Case Presentation: A 76 year-old woman with coronary artery disease, hypertension, and chronic kidney disease presented to the ER with a one-day history of profound generalized weakness and acute severe anemia. She had known diverticulosis and was taking aspirin 81 mg twice daily status-post a left total hip arthroplasty three weeks prior. Review of systems was negative for abdominal pain, hematemesis, melena and hematochezia. In the ER, she was hypotensive with left thigh edema. Labs (baseline values) showed hemoglobin 4.3 (11.7), MCV 100 (89.8), BUN 81 (45), creatinine 1.99 (1.43) and positive fecal occult blood test. Head CT was negative. Abdomen and pelvis CT showed chronic diverticulosis. The working diagnosis was diverticular bleeding.The admitting Medicine team suspected left thigh hematoma as the primary bleeding source. However, hip imaging showed a postoperative seroma and incidental fracture (Timeline, Fig 1). The consulting Gastroenterology team obtained additional history of darker stools post-surgery and proposed a working diagnosis of upper GI bleed. Urgent EGD on hospital day 1 (HD1) showed a single oozing superficial duodenal ulcer and diminutive nonbleeding erosions in the gastric antrum. On HD2, she became hemodynamically unstable (hemoglobin 6.0, down from 8.2 post-transfusion, Fig 2) after passing ≥ 8 black and then bright red stools. Following ICU transfer, a repeat EGD was negative. Colonoscopy was advised on HD3 and performed on HD5, showing diffuse moderate diverticulosis with stigmata of recent bleeding. The final diagnosis was severe gastrointestinal hemorrhage likely secondary to diverticular source, preceded by a subacute duodenal bleed.
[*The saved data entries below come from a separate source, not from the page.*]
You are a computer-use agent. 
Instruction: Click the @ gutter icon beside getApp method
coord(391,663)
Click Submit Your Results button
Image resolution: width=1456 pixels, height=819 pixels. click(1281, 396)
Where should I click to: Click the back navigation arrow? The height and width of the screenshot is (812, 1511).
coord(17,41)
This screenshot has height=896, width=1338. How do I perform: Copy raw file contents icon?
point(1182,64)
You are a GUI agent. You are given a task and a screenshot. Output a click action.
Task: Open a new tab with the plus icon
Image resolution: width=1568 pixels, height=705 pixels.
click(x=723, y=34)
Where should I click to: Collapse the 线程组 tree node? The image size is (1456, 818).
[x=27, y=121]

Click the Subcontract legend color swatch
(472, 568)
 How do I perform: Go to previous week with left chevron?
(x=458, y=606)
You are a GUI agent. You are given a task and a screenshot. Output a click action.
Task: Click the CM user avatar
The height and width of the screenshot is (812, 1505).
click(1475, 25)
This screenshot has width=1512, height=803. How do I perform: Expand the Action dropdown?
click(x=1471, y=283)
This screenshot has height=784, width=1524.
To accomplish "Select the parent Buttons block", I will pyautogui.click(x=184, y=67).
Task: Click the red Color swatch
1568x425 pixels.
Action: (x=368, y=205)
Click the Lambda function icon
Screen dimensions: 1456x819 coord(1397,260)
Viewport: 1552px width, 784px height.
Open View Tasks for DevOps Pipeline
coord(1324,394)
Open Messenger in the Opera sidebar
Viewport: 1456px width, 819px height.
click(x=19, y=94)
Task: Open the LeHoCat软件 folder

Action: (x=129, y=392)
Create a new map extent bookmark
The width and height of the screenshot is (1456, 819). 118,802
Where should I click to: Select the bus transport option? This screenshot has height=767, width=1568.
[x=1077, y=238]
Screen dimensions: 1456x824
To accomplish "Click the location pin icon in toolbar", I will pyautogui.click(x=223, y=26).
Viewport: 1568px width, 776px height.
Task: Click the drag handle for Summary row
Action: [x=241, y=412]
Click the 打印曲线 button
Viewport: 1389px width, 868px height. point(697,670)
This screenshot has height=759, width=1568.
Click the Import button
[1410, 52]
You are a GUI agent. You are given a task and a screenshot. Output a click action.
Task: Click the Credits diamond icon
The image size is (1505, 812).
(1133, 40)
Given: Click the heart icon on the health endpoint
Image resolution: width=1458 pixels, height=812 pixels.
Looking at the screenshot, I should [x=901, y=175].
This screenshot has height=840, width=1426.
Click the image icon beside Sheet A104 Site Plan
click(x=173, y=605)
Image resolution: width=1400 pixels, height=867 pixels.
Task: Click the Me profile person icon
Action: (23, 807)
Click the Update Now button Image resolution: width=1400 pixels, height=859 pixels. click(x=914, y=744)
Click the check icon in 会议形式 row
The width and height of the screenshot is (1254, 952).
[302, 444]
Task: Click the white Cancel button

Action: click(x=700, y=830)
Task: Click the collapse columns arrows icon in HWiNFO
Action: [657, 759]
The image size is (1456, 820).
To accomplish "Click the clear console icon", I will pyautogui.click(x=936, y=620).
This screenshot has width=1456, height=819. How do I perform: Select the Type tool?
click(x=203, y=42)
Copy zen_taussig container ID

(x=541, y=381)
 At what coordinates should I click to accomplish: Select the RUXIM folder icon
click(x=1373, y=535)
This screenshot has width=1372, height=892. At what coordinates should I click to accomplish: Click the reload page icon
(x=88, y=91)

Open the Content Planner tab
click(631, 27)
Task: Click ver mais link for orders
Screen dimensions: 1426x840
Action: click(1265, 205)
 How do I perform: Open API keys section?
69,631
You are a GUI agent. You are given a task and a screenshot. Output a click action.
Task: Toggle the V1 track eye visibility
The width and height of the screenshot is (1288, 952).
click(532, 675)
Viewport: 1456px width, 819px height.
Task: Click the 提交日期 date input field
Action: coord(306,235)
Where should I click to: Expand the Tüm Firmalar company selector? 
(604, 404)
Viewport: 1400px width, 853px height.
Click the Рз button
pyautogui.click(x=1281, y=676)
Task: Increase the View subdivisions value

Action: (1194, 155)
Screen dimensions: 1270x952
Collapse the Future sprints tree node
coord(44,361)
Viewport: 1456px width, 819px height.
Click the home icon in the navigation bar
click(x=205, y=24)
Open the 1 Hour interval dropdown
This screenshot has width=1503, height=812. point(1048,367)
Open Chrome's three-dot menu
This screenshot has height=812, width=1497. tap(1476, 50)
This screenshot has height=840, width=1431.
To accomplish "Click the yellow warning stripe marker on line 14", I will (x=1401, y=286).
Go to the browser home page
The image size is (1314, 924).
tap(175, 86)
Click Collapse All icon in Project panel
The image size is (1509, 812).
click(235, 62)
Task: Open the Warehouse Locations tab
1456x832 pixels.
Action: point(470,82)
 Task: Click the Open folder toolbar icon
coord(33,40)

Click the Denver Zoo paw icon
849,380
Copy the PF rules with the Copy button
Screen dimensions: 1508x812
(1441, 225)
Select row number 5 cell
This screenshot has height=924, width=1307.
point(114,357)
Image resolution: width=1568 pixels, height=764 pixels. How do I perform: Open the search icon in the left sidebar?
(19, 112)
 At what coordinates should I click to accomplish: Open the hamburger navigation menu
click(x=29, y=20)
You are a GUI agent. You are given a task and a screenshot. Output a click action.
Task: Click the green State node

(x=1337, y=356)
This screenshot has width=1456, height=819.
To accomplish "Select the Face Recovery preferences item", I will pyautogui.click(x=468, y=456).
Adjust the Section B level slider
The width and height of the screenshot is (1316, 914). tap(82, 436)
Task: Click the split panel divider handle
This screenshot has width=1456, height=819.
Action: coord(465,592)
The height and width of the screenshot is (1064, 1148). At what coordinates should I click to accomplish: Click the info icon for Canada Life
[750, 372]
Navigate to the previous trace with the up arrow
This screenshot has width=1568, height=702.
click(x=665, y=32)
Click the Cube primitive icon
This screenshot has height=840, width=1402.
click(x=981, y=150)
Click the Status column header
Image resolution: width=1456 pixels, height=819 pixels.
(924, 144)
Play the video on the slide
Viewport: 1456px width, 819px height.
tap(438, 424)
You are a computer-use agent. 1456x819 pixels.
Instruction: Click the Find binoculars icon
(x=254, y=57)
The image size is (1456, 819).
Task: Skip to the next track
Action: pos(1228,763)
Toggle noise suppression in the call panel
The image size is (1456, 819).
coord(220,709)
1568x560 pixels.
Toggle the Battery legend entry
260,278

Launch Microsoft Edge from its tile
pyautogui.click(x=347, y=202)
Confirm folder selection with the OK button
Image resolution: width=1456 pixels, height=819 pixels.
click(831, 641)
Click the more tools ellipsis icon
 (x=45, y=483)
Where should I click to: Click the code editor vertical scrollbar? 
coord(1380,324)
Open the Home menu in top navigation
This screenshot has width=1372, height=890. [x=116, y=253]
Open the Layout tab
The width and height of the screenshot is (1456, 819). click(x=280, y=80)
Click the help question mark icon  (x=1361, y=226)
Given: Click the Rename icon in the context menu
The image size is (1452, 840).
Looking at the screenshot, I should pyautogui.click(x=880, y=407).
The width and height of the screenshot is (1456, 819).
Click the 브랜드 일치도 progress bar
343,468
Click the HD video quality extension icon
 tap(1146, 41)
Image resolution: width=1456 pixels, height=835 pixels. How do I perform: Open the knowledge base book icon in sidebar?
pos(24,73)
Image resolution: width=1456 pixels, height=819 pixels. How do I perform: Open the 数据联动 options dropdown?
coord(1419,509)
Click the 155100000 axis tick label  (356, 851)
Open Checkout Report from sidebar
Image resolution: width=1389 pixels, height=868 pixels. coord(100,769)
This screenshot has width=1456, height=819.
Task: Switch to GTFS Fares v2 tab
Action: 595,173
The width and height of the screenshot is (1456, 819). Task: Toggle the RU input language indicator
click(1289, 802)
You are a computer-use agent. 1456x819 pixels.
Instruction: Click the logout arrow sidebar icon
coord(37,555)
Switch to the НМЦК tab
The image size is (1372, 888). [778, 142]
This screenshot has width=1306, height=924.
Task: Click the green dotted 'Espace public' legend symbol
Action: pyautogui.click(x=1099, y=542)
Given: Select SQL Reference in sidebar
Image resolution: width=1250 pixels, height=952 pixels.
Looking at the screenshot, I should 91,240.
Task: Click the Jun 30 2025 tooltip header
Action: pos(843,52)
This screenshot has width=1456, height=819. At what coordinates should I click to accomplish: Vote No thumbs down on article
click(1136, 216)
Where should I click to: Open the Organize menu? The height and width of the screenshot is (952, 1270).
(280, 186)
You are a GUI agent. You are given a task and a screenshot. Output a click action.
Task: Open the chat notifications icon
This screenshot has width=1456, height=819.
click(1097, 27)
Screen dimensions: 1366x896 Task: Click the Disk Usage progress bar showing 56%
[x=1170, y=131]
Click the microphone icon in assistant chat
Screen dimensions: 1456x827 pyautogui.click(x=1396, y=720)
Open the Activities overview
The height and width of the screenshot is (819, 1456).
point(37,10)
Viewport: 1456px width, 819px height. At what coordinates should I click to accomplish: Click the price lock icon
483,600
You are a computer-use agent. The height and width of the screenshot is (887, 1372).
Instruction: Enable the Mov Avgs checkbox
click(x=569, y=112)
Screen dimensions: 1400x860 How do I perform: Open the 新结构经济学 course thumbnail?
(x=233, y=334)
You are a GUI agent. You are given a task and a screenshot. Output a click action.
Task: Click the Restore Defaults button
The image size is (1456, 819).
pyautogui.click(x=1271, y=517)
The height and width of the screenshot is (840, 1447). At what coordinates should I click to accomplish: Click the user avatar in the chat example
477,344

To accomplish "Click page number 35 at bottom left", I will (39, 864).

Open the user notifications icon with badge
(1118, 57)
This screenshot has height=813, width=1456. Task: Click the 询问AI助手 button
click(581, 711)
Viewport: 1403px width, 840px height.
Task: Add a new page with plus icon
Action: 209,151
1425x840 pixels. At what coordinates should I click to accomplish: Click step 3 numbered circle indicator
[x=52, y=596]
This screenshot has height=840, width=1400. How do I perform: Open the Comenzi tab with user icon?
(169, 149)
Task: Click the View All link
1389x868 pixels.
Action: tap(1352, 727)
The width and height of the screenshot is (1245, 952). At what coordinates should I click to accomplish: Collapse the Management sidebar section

Discussion: This case was included in a large retrospective study (UPSIDE) investigating diagnostic errors in the hospital. The missed opportunity to make a timely diagnosis of diverticular bleeding constitutes a diagnostic error. A protracted stay and interval ICU course imply temporary patient harm.Several contextual factors likely contributed to a delayed diagnosis. First, initial exam findings were likely overvalued since ER providers’ concern for lower GI bleed (LGIB) was dismissed in favor of a low-yield evaluation to exclude left thigh hematoma. Second, failure to pursue urgent colonoscopy despite the patient’s known diverticulosis and life-threatening anemia suggests diagnostic “anchoring” on a bleeding source in the upper GI tract due to suboptimal weighing of all data. Third, delayed discovery of darker stools post-surgery may have impeded the diagnostic process since melena may occur in right-sided LGIB. Fourth, subacute EGD findings confirmed the presumed (sole) bleeding source, but were likely overvalued, swaying the focus away from alternative or additional diagnoses. Of note, interval hematochezia was potentially pathognomonic for LGIB, making a repeat EGD (and delaying colonoscopy) controversial. Next, omission of LGIB from the differential diagnoses of the inpatient teams was not reassessed until HD3, suggesting gaps in active discourse or inadequate shared decision-making among providers. Lastly, once advised, colonoscopy was delayed by another 2 days, implying barriers to non-urgent weekend procedures.
Conclusions: Flawed clinical reasoning and suboptimal collaboration among consulting teams may have significantly hindered the diagnostic process during this encounter. In hindsight, same-day upper and lower endoscopy may have expedited a final diagnosis of severe LGIB with subacute duodenal bleeding.